Ma questa domanda è il segno della tua
sconfitta! -.
E
Igor, dopo un altro istante, disse solo: “ UNO ”.
Carla,
mentre riempiva di carezze la figlia nell’inutile tentativo di consolarla,
guardava incredula il marito.
Teodoro,
aggiustatasi meglio sulla reale zucca la corona traboccante di brillanti,
rispose:
“ Non
dubito di certo che numerose Principesse asiatiche, e non, si unirebbero
volentieri con un uomo come Voi, così coraggioso, capace, audace, scaltro e
generoso, Anch’io, lo confesso, sarei ben
felice di abbracciarVi chiamandoVi figlio, ma, disgraziatamente, il destino
riserva per Voi ben altri disegni ”.
“
Perché proferite queste parole, Maestà? ”.
“
Perché, mio caro Principe del Nepal e del Tibet, purtroppo avete dato la
risposta SBAGLIATA! ”.
Restarono
stupefatti persino gli arredi dorati della magnifica Sala.
Tutti
i presenti erano completamente increduli, e qualche ministro pensò di avere la
conferma che il Re aveva smarrito il ben dell’intelletto.
Un
Aziz allibito trovò la voce per ribattere:
“ Ma,
Vostra Altezza Reale, CINQUE è evidentemente la metà di DIECI, così come
QUATTRO lo è di OTTO e TRE di SEI. Quindi, poiché la metà di DUE è UNO, il
Principe pretendente ha
fornito
senza ombra di dubbio alcuno la risposta ESATTA! ”.
“ Sono
veramente desolato ” lo contraddisse il
suo Sire “ ma il Principe non ha dato la risposta corretta: CINQUE è immagine
di DIECI perché la parola DIECI è formata da CINQUE lettere, il vocabolo OTTO
ne contiene invece QUATTRO e la scritta SEI ne ha TRE.
Per
cui l’immagine di DUE è indubitabilmente TRE! ”.
Aziz
ammutolì, Igor capì quanto saggio e sottile possa essere a volte un Re, una
felice Giulietta baciò la raggiante madre e il Gran Ciambellano improvvisò tre
passi di ballo con la cuoca mentre i sudditi festanti paragonavano Re Teodoro
con il pari grado Salomone.
Qualche
ora più tardi, partita la processione dei lama tibetani che dovevano sorreggere
i proprietari e la di loro enorme delusione, Aziz, timidamente, osò
interpellare il proprio Signore:
“ Mi
felicito con Voi, Vostra Grazia, avete scovato non so come una prova talmente
ardua che neppure l’acutissimo Principe nepalese è stato capace di
superare.
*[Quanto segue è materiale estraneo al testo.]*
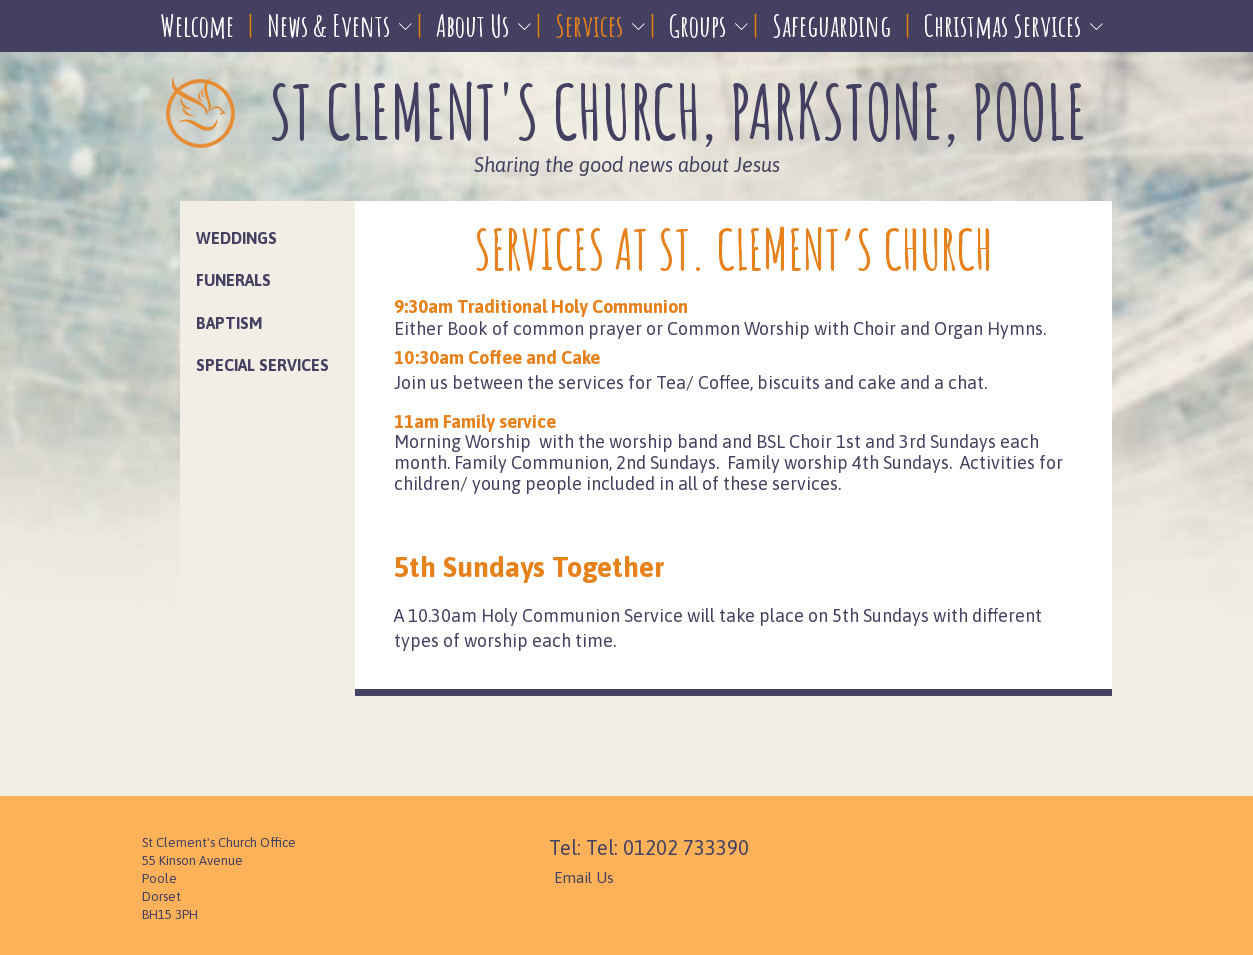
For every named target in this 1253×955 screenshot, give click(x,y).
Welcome (197, 25)
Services (589, 25)
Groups (697, 25)
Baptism (229, 323)
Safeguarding (831, 25)
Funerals (233, 280)
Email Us (584, 877)
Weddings (236, 238)
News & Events (328, 25)
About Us (472, 25)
Neppure lui è arrivato a
trovare la soluzione, cioè TRE ”.
“ Mio
ingenuo consigliere, ma anche se avesse risposto TRE noi avremmo trionfato! ”.
“
Come!? Ma, mio Sire, cosa dite? ”.
“ Certo. Io avrei semplicemente risposto che UNO
sarebbe stata la giusta risposta, e cioè che bisognava considerare la metà di
ogni numero fornito, tutto qui!
Vedete,
mio prezioso amico, lo sconfinato amore di due genitori per la figlia non
conosce ostacoli, tanto ho fatto, pensato e cercato che alla fine ho trovato.
La mia adorata metà ed io amiamo così tanto Giulia che non potevamo perdere,
NON POTEVAMO PERDERE!”.
POST
SCRIPTUM: se vi siete chiesti da dove il
Re abbia pescato l’idea per la domanda di matrimonio, se sia farina del suo
sacco, del dizionario enciclopedico o del manuale delle giovani talpe, io non
sono in grado di aiutarvi, giacché in quei giorni non ero a Samarcanda.
Però,
se propendete per l’ultima ipotesi, beh…siete in buona compagnia.
Se
dovessi proprio scommettere, anch’io scommetterei di sì!